The line that contains "Task: Click the sparkles" marks the end: retype the data below exactly from its first line through that line.

[Stored items]
[Start of Attachment]

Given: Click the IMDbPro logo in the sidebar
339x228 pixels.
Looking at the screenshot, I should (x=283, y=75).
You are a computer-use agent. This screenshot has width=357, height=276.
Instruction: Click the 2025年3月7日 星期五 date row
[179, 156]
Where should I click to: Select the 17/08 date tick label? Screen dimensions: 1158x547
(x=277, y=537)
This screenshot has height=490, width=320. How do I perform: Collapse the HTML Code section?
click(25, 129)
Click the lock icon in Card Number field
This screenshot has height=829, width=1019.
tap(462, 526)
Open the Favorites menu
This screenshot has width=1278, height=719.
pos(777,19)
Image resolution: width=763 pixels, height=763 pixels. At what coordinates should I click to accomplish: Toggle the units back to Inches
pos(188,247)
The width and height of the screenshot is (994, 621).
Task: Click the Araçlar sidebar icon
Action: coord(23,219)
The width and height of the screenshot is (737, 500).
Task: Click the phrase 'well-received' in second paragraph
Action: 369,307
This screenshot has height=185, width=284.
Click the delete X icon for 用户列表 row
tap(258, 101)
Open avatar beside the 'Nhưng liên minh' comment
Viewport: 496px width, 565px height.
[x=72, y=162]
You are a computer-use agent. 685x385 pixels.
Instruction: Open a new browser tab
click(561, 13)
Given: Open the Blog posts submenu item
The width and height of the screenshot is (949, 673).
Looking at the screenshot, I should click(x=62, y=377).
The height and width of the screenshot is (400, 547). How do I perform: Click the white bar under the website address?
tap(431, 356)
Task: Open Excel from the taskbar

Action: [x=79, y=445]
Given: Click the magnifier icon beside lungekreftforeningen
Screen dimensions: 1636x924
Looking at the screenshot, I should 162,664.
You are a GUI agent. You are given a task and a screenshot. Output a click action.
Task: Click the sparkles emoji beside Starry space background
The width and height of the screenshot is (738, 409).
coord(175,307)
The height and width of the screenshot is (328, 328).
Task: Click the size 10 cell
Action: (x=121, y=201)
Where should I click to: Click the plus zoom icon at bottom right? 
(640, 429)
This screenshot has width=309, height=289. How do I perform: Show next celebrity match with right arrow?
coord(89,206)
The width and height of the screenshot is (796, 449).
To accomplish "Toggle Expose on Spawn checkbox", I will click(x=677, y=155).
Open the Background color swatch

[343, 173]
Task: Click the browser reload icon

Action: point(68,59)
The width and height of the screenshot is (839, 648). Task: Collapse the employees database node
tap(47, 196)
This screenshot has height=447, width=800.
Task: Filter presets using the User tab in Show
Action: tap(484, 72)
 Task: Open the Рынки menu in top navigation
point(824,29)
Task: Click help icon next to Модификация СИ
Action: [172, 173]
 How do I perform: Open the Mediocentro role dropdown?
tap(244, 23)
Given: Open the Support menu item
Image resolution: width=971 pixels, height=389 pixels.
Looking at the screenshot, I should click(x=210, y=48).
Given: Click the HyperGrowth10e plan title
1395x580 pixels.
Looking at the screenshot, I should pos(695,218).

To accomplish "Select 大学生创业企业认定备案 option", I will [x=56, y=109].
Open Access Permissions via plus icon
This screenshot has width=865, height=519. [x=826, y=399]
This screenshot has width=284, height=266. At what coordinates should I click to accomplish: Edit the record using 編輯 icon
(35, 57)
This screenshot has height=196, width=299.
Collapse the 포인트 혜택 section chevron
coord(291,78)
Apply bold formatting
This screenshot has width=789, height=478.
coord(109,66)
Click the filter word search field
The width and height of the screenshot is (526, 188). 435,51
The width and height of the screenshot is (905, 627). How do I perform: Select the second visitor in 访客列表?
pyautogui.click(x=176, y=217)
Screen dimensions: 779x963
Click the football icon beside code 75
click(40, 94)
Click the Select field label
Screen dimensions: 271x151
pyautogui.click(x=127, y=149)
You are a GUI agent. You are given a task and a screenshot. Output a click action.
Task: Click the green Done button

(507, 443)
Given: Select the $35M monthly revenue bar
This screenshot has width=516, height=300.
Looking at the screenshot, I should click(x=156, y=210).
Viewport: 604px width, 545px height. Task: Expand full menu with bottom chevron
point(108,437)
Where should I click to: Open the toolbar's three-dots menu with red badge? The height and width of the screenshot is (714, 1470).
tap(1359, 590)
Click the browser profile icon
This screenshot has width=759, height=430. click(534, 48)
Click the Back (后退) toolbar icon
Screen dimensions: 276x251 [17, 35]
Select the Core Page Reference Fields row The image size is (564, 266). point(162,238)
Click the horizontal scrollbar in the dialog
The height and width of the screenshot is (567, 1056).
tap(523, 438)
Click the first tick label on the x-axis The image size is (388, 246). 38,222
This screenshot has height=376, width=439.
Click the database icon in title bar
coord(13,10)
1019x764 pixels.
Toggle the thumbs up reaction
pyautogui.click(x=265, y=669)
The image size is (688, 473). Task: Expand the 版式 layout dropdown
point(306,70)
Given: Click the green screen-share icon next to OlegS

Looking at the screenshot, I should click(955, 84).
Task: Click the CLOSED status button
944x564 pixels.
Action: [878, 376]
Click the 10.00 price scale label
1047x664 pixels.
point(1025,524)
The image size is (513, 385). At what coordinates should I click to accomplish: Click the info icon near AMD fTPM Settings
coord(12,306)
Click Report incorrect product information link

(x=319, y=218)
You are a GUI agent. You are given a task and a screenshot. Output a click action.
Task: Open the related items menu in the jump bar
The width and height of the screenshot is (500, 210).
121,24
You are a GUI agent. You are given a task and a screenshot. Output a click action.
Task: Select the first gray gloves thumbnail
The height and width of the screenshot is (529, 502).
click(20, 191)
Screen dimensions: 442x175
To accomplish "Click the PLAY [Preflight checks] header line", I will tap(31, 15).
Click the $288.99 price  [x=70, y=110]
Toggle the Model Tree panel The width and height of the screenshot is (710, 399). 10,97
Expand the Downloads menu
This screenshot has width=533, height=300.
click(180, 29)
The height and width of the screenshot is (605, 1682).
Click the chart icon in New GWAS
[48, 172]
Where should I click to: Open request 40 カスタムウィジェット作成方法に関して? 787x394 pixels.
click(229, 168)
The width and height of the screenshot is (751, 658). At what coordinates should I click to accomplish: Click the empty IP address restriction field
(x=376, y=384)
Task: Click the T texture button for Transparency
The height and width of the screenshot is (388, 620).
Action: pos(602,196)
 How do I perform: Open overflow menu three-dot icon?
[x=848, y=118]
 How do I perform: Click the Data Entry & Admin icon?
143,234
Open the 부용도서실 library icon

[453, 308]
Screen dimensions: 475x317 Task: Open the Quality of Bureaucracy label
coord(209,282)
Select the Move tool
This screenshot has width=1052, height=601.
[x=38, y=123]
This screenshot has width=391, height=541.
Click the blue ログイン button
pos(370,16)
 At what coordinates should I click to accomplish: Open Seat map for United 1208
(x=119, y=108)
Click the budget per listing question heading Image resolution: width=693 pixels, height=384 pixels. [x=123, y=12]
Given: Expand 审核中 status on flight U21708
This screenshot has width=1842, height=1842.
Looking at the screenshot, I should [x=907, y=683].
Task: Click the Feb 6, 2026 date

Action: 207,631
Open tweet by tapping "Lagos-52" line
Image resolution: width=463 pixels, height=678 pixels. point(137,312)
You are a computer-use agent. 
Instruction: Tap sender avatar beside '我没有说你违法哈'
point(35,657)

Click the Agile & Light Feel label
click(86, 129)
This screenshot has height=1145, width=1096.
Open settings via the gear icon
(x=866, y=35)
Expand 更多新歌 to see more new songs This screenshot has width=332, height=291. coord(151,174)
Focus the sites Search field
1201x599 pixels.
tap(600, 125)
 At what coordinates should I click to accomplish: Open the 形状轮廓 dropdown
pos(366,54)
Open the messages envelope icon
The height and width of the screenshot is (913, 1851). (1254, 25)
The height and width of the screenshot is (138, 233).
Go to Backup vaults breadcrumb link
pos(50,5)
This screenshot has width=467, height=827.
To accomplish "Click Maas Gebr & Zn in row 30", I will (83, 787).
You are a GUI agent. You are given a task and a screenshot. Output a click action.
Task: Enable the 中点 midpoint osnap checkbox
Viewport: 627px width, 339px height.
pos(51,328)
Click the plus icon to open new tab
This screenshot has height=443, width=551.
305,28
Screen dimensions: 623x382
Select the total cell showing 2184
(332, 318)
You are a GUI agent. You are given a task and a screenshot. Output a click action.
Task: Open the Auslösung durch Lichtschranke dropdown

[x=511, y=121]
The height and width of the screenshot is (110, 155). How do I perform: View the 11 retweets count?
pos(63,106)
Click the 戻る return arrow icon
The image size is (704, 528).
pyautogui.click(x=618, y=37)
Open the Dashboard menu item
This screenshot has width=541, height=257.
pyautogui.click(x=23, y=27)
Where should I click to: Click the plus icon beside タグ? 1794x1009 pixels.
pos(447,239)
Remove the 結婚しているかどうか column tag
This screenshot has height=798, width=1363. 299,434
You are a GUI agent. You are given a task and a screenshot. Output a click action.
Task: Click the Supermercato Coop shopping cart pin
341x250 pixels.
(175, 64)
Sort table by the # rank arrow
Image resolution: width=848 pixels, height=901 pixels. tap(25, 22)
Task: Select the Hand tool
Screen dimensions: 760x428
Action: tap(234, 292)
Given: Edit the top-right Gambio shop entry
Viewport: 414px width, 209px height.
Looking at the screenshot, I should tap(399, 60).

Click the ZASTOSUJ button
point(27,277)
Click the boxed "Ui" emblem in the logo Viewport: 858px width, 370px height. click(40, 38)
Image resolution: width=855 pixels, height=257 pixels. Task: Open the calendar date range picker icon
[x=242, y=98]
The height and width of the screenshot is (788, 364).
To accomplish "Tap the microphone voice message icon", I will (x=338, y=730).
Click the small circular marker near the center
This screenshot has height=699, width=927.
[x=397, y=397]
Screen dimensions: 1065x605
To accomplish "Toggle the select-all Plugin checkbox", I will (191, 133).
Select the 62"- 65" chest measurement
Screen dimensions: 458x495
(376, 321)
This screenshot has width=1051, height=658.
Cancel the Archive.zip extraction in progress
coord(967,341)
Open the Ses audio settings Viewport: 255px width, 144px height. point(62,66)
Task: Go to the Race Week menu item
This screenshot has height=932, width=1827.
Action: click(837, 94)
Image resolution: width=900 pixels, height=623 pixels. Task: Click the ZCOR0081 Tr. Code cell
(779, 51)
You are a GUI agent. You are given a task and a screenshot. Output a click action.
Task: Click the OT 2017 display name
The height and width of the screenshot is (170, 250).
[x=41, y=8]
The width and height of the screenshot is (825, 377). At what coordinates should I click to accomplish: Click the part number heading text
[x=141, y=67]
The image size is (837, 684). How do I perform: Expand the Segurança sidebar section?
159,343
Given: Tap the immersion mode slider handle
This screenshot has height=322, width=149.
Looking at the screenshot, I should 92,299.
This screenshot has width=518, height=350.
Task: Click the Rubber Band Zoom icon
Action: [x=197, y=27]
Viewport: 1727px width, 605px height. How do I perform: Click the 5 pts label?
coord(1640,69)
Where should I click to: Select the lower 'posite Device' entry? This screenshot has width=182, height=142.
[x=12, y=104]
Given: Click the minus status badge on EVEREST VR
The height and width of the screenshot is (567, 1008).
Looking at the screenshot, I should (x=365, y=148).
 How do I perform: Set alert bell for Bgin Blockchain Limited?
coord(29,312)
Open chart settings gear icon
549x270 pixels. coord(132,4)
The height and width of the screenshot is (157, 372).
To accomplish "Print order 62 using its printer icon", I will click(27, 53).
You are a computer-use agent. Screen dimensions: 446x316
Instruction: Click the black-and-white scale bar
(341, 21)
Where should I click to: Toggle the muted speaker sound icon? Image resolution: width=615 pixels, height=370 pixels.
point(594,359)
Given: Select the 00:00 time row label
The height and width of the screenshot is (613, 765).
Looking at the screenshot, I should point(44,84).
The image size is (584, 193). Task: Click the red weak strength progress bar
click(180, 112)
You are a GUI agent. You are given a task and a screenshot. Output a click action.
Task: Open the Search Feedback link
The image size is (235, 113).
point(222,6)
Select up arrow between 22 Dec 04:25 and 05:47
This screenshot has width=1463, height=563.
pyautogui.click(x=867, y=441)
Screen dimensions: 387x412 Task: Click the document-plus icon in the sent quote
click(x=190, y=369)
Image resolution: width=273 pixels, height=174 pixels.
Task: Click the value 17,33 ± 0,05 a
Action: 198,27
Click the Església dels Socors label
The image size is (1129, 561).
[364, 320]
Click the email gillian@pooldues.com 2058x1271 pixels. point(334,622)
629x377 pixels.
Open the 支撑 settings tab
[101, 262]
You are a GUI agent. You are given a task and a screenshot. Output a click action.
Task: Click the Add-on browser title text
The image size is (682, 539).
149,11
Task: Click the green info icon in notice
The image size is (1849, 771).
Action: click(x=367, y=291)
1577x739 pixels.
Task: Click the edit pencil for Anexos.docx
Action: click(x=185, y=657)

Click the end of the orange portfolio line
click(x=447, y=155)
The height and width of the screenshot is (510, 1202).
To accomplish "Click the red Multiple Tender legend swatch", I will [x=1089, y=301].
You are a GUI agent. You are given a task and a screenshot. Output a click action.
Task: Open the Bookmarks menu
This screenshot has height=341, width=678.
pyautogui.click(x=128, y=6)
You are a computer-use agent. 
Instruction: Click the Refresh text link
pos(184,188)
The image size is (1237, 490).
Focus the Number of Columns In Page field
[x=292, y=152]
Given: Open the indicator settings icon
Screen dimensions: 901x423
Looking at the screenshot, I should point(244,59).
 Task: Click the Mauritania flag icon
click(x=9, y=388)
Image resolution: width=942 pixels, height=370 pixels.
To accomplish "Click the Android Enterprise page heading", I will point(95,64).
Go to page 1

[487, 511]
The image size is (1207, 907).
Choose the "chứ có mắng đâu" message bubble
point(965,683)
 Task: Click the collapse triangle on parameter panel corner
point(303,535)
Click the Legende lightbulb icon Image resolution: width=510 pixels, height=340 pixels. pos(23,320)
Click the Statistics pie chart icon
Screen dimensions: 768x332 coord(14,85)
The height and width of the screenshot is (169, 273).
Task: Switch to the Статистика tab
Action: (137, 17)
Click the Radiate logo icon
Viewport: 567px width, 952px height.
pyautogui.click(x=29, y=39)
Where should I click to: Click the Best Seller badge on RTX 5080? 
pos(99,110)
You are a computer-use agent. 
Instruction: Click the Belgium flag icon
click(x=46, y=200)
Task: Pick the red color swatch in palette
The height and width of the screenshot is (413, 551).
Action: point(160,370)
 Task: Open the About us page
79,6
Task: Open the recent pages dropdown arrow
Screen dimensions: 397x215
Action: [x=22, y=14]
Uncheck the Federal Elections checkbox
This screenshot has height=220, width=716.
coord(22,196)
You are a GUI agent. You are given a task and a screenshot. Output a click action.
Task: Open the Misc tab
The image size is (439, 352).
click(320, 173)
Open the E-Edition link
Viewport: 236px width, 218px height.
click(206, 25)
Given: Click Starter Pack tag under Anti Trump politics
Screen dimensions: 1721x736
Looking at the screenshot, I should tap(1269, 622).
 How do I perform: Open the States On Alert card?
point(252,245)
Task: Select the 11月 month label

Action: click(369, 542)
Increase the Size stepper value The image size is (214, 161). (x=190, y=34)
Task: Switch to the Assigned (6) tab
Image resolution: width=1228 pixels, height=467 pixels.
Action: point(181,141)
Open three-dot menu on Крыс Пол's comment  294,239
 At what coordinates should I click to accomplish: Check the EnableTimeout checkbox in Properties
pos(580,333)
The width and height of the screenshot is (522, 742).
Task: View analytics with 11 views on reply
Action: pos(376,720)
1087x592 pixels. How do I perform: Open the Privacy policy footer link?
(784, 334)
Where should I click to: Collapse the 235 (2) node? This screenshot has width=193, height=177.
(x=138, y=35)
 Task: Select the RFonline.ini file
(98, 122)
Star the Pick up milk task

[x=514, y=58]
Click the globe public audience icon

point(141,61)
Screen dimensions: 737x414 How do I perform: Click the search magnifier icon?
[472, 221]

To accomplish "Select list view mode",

[End of Attachment]

- RESULT
Given: Click the IMDbPro logo in the sidebar
339x228 pixels.
Looking at the screenshot, I should (x=283, y=75).
You are a computer-use agent. This screenshot has width=357, height=276.
Instruction: Click the 2025年3月7日 星期五 date row
[179, 156]
Where should I click to: Select the 17/08 date tick label? Screen dimensions: 1158x547
(x=277, y=537)
This screenshot has height=490, width=320. How do I perform: Collapse the HTML Code section?
click(25, 129)
Click the lock icon in Card Number field
This screenshot has height=829, width=1019.
tap(462, 526)
Open the Favorites menu
This screenshot has width=1278, height=719.
pos(777,19)
Image resolution: width=763 pixels, height=763 pixels. At what coordinates should I click to accomplish: Toggle the units back to Inches
pos(188,247)
The width and height of the screenshot is (994, 621).
Task: Click the Araçlar sidebar icon
Action: coord(23,219)
The width and height of the screenshot is (737, 500).
Task: Click the phrase 'well-received' in second paragraph
Action: 369,307
This screenshot has height=185, width=284.
Click the delete X icon for 用户列表 row
tap(258, 101)
Open avatar beside the 'Nhưng liên minh' comment
Viewport: 496px width, 565px height.
[x=72, y=162]
You are a computer-use agent. 685x385 pixels.
Instruction: Open a new browser tab
click(561, 13)
Given: Open the Blog posts submenu item
The width and height of the screenshot is (949, 673).
Looking at the screenshot, I should click(x=62, y=377).
The height and width of the screenshot is (400, 547). How do I perform: Click the white bar under the website address?
tap(431, 356)
Task: Open Excel from the taskbar

Action: [x=79, y=445]
Given: Click the magnifier icon beside lungekreftforeningen
Screen dimensions: 1636x924
Looking at the screenshot, I should 162,664.
You are a GUI agent. You are given a task and a screenshot. Output a click action.
Task: Click the sparkles emoji beside Starry space background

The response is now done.